Records to process:
---+---

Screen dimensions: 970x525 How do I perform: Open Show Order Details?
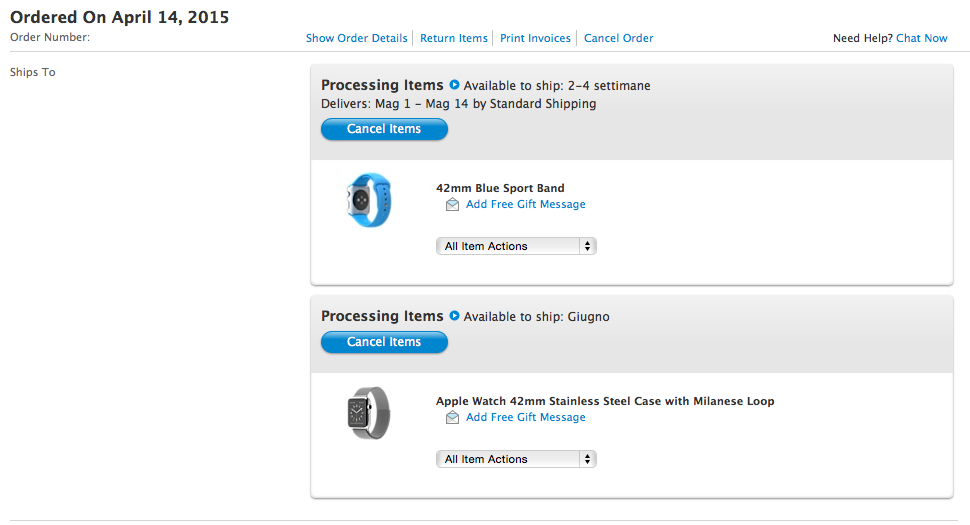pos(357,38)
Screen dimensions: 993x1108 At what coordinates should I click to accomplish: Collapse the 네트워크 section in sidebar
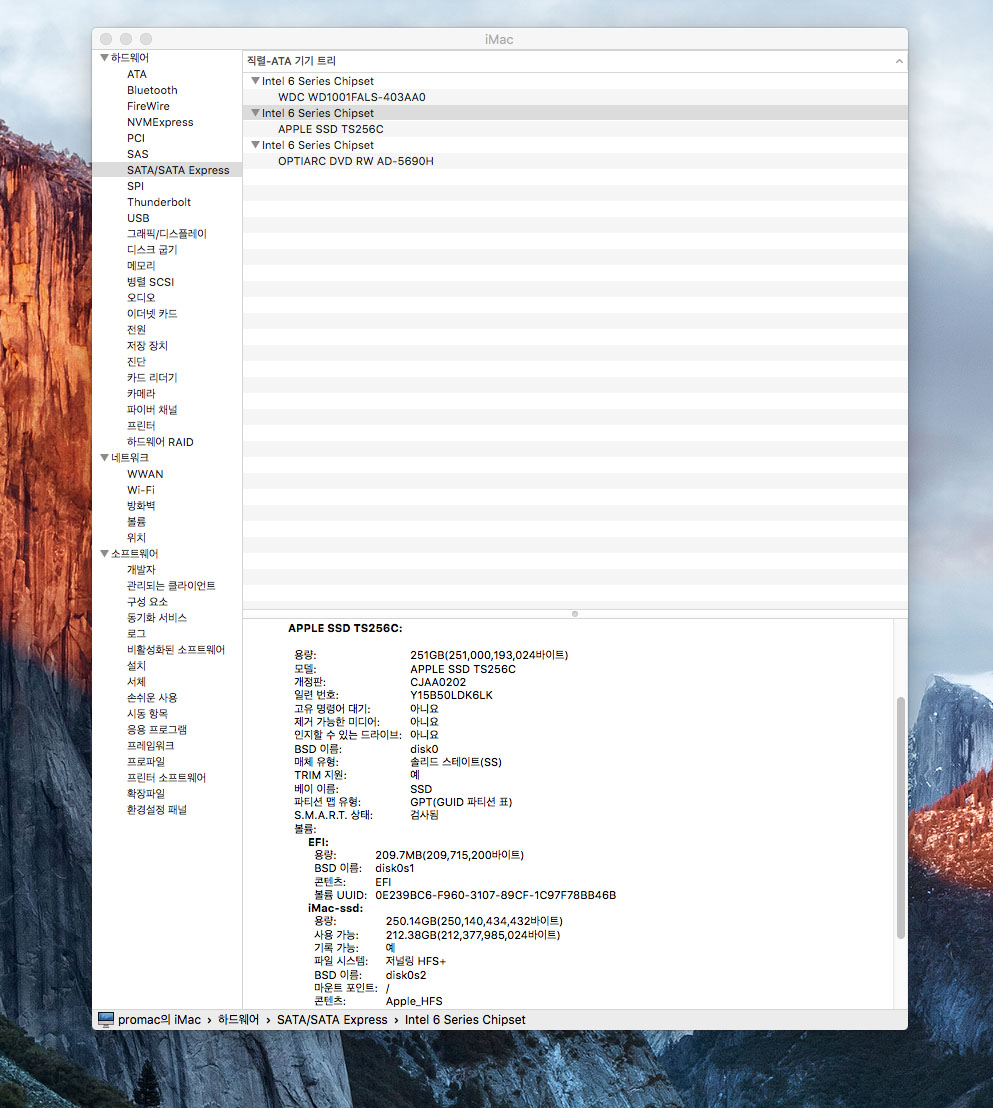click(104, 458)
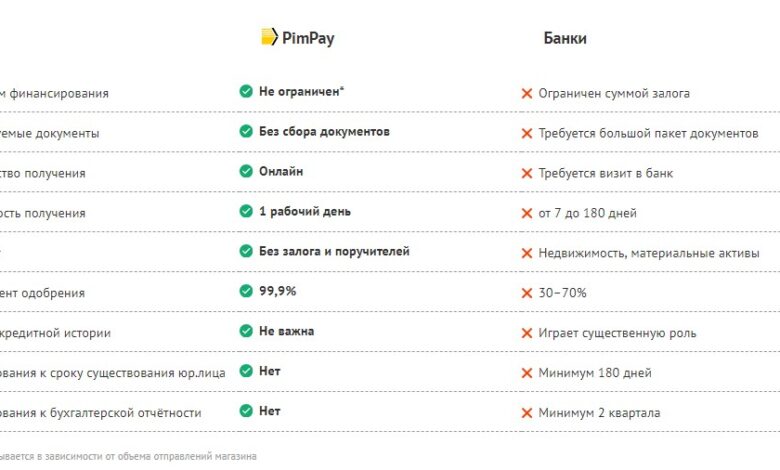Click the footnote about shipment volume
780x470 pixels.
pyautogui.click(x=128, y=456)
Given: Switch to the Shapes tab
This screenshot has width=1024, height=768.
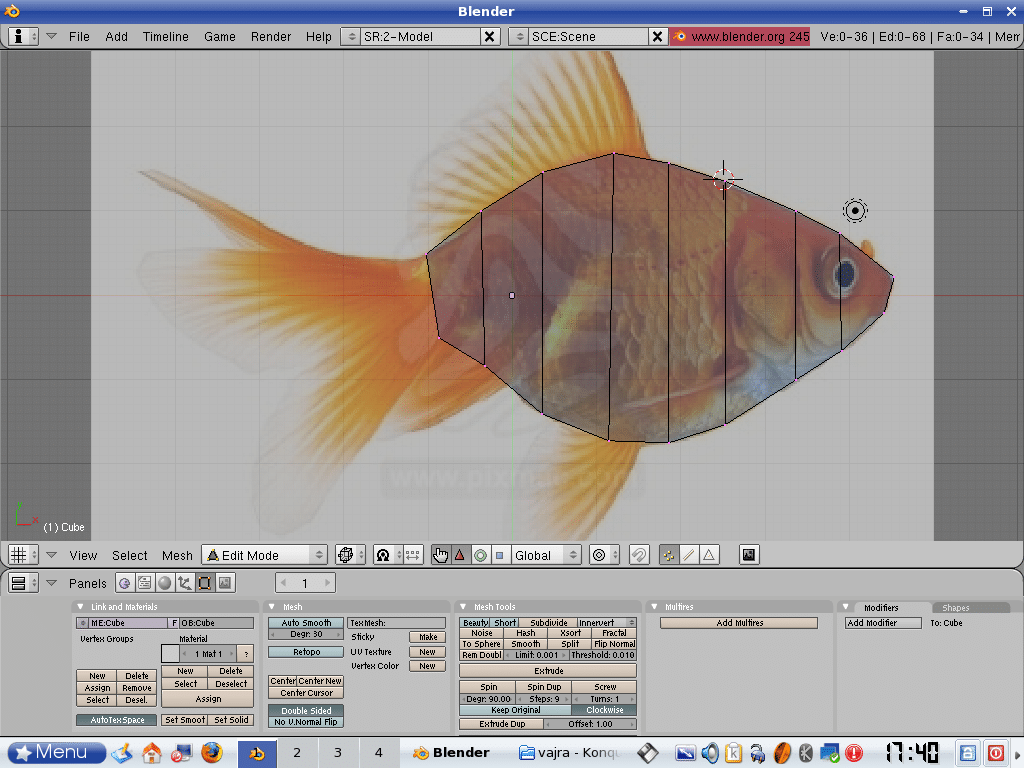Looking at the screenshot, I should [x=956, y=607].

---+---

The task: Please format the items above as a JSON list of strings with one string per line, skipping blank lines and omitting the pictures.

Written response:
[
  "Screen dimensions: 970x525 How do I perform: Open Show Order Details?",
  "pos(357,38)",
  "Screen dimensions: 993x1108 At what coordinates should I click to accomplish: Collapse the 네트워크 section in sidebar",
  "click(104, 458)",
  "Click the footnote about shipment volume",
  "780x470 pixels.",
  "pyautogui.click(x=128, y=456)",
  "Given: Switch to the Shapes tab",
  "This screenshot has width=1024, height=768.",
  "Looking at the screenshot, I should [x=956, y=607]."
]